→ **Work to complete**: Give back the entries exactly, ending with the "This screenshot has width=859, height=642." line.

================================

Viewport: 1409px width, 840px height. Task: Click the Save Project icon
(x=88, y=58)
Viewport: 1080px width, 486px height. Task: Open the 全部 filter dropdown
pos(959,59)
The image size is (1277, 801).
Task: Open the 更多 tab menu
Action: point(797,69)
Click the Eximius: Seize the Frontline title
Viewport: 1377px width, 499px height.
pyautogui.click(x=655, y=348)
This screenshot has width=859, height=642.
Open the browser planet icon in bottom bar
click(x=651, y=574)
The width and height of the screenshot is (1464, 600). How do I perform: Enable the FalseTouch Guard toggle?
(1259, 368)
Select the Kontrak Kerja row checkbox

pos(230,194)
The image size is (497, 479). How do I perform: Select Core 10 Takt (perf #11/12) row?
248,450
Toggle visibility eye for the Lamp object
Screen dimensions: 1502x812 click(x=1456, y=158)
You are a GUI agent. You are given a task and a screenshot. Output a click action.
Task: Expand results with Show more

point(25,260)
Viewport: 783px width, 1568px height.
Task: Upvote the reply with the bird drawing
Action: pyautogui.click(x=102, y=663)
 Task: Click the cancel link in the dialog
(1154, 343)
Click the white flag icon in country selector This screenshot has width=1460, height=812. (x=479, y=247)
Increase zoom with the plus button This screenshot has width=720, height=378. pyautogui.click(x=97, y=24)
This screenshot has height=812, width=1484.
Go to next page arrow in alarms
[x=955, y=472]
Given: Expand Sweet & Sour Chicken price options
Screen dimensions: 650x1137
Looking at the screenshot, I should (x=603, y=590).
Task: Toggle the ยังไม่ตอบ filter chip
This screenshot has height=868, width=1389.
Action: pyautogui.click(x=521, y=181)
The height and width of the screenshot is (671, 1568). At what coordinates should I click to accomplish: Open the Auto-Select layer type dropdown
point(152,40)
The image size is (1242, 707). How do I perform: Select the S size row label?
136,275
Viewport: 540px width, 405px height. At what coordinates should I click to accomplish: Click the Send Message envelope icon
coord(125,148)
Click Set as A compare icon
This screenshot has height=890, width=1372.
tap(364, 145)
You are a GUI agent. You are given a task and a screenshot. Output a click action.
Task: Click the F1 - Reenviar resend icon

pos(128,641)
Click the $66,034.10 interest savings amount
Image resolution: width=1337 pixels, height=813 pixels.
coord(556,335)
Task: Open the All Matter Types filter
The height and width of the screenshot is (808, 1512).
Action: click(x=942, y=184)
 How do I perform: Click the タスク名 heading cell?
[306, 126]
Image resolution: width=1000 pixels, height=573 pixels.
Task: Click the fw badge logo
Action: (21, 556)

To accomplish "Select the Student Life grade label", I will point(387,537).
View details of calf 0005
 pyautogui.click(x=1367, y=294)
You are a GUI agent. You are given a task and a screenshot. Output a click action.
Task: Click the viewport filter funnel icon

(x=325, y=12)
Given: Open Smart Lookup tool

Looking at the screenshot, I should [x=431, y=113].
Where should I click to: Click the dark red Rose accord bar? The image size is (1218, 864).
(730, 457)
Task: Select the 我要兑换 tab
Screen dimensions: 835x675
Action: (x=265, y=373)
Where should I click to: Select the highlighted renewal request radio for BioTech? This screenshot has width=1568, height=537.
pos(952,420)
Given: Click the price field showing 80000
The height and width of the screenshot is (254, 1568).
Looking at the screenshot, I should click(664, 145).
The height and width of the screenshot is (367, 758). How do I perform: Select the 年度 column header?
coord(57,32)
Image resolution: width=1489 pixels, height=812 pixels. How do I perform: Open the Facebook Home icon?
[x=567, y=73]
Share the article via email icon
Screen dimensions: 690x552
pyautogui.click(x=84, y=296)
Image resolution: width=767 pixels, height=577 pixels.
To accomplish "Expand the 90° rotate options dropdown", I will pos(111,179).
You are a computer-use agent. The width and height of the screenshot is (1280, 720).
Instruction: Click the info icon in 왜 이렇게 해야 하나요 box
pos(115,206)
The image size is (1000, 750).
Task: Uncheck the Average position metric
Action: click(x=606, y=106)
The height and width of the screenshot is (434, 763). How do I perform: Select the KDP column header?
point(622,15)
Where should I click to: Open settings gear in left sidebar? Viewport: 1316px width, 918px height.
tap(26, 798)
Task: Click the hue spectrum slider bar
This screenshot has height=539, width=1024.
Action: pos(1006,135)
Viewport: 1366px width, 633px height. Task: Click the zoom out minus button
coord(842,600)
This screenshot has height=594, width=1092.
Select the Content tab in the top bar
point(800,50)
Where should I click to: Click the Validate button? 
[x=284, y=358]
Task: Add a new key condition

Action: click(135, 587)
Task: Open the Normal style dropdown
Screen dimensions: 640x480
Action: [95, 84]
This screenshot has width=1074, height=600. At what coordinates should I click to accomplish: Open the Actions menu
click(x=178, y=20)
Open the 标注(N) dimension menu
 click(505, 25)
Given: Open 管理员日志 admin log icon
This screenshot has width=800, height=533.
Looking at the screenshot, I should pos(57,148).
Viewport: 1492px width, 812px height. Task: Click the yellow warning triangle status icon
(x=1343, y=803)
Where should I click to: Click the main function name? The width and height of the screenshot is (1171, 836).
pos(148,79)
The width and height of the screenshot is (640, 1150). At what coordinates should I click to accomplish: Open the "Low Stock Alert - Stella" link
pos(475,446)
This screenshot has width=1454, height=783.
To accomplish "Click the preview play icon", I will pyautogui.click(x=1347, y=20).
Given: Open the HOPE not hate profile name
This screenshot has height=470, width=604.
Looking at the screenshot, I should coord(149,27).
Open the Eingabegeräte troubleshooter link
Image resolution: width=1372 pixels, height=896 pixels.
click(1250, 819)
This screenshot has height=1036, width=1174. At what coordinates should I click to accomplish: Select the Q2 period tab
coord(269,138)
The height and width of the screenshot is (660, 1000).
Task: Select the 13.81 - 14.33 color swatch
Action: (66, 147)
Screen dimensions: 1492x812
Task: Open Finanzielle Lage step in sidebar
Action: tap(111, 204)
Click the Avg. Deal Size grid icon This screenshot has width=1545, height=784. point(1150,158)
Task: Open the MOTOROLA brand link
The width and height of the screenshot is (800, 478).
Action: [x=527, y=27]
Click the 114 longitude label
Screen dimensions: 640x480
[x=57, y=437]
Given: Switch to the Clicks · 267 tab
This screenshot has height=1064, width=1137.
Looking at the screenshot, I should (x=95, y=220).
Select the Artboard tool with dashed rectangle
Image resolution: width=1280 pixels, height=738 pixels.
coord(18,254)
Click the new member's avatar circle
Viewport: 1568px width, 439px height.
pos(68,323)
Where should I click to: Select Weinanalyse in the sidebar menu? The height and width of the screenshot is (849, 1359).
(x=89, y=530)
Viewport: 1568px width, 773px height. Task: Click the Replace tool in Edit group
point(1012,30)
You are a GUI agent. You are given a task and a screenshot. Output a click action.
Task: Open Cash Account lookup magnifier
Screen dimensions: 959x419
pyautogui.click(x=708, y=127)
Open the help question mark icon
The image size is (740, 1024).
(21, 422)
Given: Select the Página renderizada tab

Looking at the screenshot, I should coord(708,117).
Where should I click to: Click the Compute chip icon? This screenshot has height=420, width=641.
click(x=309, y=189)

================================

→ **Result for this task**:
Viewport: 1409px width, 840px height. Task: Click the Save Project icon
(x=88, y=58)
Viewport: 1080px width, 486px height. Task: Open the 全部 filter dropdown
pos(959,59)
The image size is (1277, 801).
Task: Open the 更多 tab menu
Action: point(797,69)
Click the Eximius: Seize the Frontline title
Viewport: 1377px width, 499px height.
pyautogui.click(x=655, y=348)
This screenshot has width=859, height=642.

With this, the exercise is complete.